L’autrice nous entraîne dans un univers d’inspiration asiatique qui m’a clairement fait penser aux films d’animation d’un célèbre studio japonais, sans doute parce que l’autrice glisse ça et là des descriptions hyper visuelles et détaillées (sans toutefois s’étaler sur dix pages !). De fait, l’immersion dans le roman a été rapide et complète, tant l’univers se révèle saisissant. Il faut dire que le mélange entre empire asiatique, cités flottantes, orques-cumulus cachés dans les cieux, et vaisseaux pirates volants luttant contre des origamis maléfiques a de quoi fasciner !

D’ailleurs, le second point qui m’a hautement emballée, c’est le système de magie qu’elle déploie dans son roman. Les pliomages, dont font partie Kurara et Himura, manipulent en effet le papier. Ils créent à la volée de complexes origamis, objets ou animaux, qu’ils sont en capacité d’animer selon leur volonté. Ceux-ci ne sont pas de « simples » créations, notamment les origamis animaliers, puisqu’ils sont capables de s’exprimer, de raisonner ou d’avoir des émotions (dans une certaine mesure) – ce qui permet à leurs maîtres de se les attacher, à la manière d’animaux serviteurs. Ce qui est intéressant, c’est que la nuance est fine entre les différentes shikigamis : ceux qui ont encore un maître pliomage sont sensés, tandis que les plus âgés, ou ceux dépourvus de maîtres, ayant perdu la raison, deviennent des créatures sanguinaires – que chassent Himura et ses compagnons, à l’instar d’autres équipages. On oscille donc toujours entre émerveillement et danger concernant ces créatures, ce qui instaure pas mal de tensions, notamment lorsque Kurara, qui n’a aucun souvenir de son enfance, fait des découvertes assez fracassantes sur son passé et son histoire, qui vont remettre en question tout ce qu’elle pensait savoir sur la pliomagie – et nous avec.

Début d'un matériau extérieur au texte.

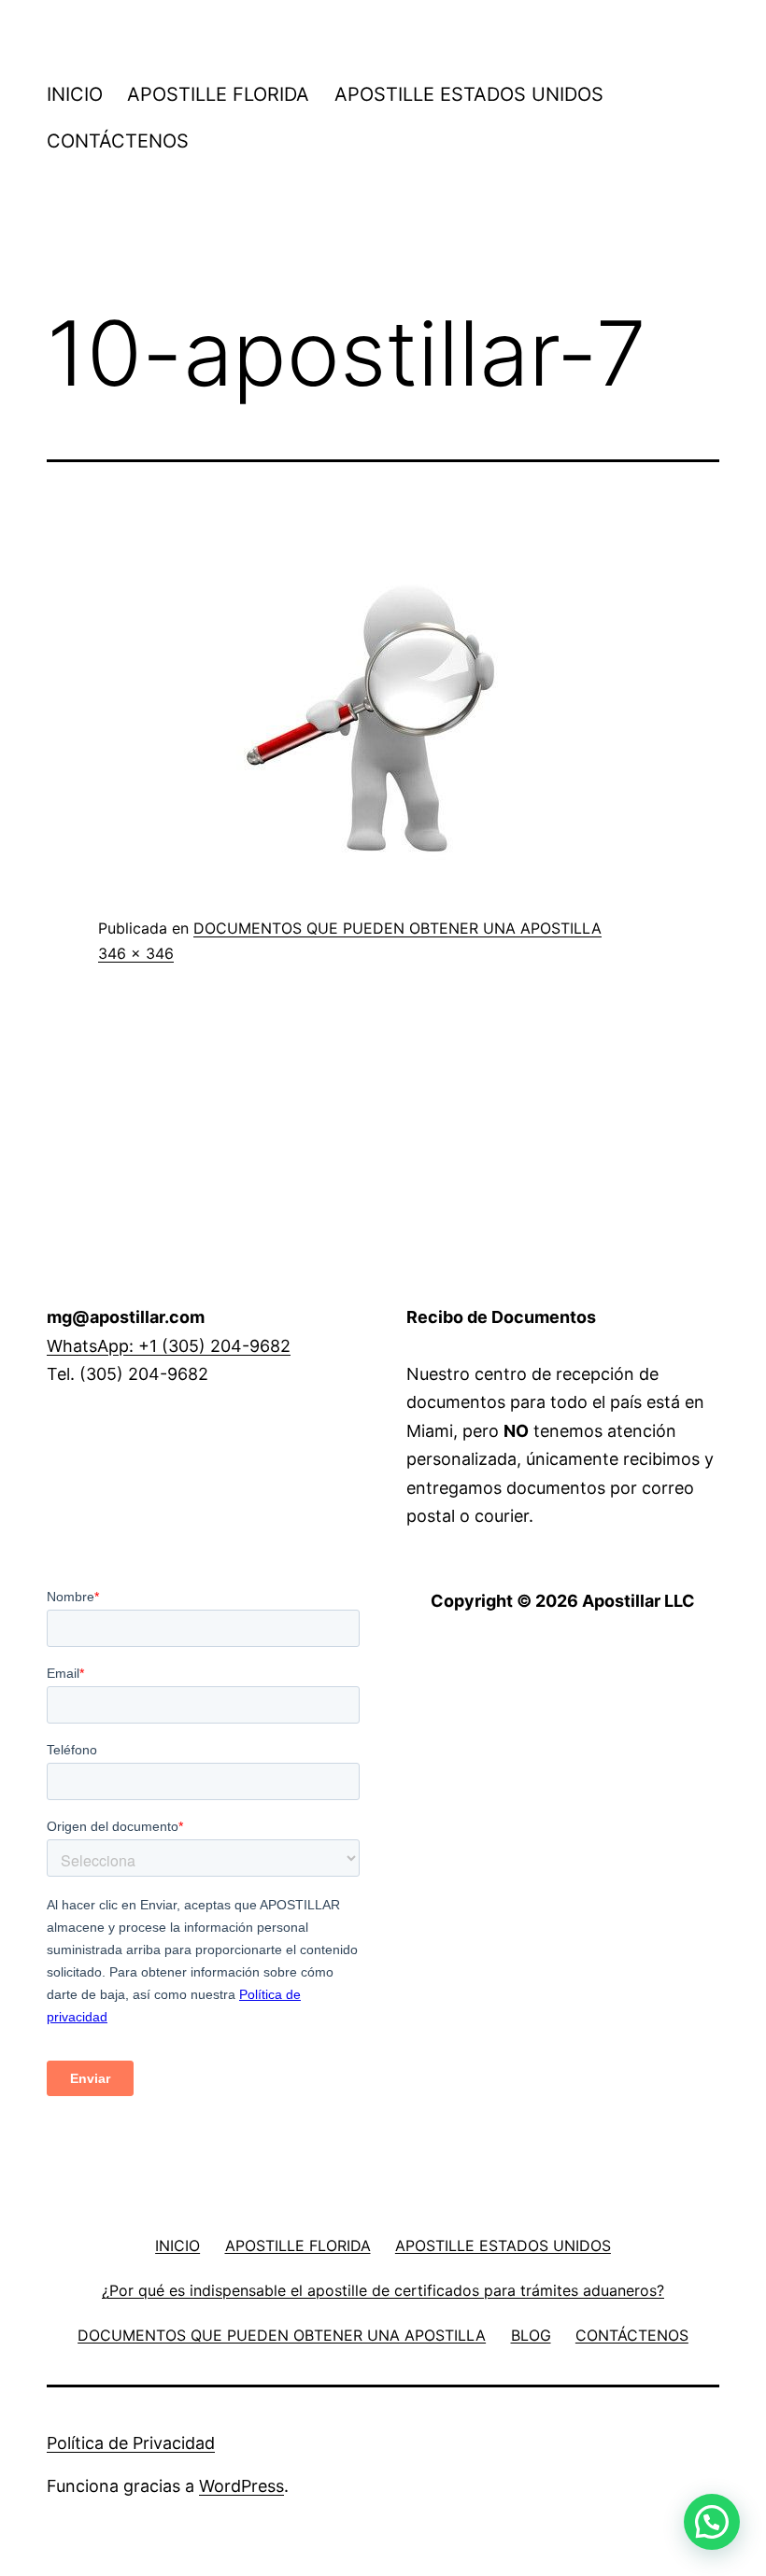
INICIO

J’ai trouvé le récit particulièrement prenant et ce pour différentes raisons. L’intrigue est essentiellement centrée sur Kurara. Quelques chapitres intitulés « Interlude » vont toutefois nous amener sur les traces d’une bande de rebelles, le Sohma, qui espère pourvoir remettre les Sorabitos, le peuple traditionnellement versé dans l’art de la navigation aérienne, au centre – alors que l’empire qui les a colonisé les force à cohabiter avec les simples terriens. Plus l’on avance dans le récit, plus les actions du Sohma viennent impacter le fil narratif consacré à Kurara, sans que la jeune fille en ait conscience, ou que les deux arcs narratifs se rejoignent totalement (ce à quoi je m’attendais, tant c’est la configuration classique dans ce genre de cas). Ces deux arcs parallèles, dont l’un semble mineur par rapport à l’autre dans un premier temps, s’entrecroisent d’une façon qui fait parfaitement monter la tension au fil du récit ! Celle-ci est également assurée par les révélations que dissémine l’autrice sur les intentions des uns et des autres.
Certes, l’intrigue suit le fil assez classique du récit d’apprentissage mais on ne tarde pas à découvrir que tous les acteurs n’ont pas exactement les mêmes objectifs. Ainsi, si Himura a pu sauver Kurara au début du récit, c’est bien parce qu’il était chargé de la ramener sur l’Orihime, ce dont la jeune fille n’a pas conscience – alors que les lecteurs, si. Plus l’intrigue avance, plus les révélations de ce type s’accumulent, montrant les divergences d’objectifs chez les différents personnages, voire la façon dont ces objectifs peuvent entrer en conflit. Le fait que ces conflits soient révélés uniquement aux lecteurs par le narrateur omniscient rend le récit particulièrement prenant, et m’a donné très envie de lire rapidement la suite (qui vient tout juste de sortir en version originale).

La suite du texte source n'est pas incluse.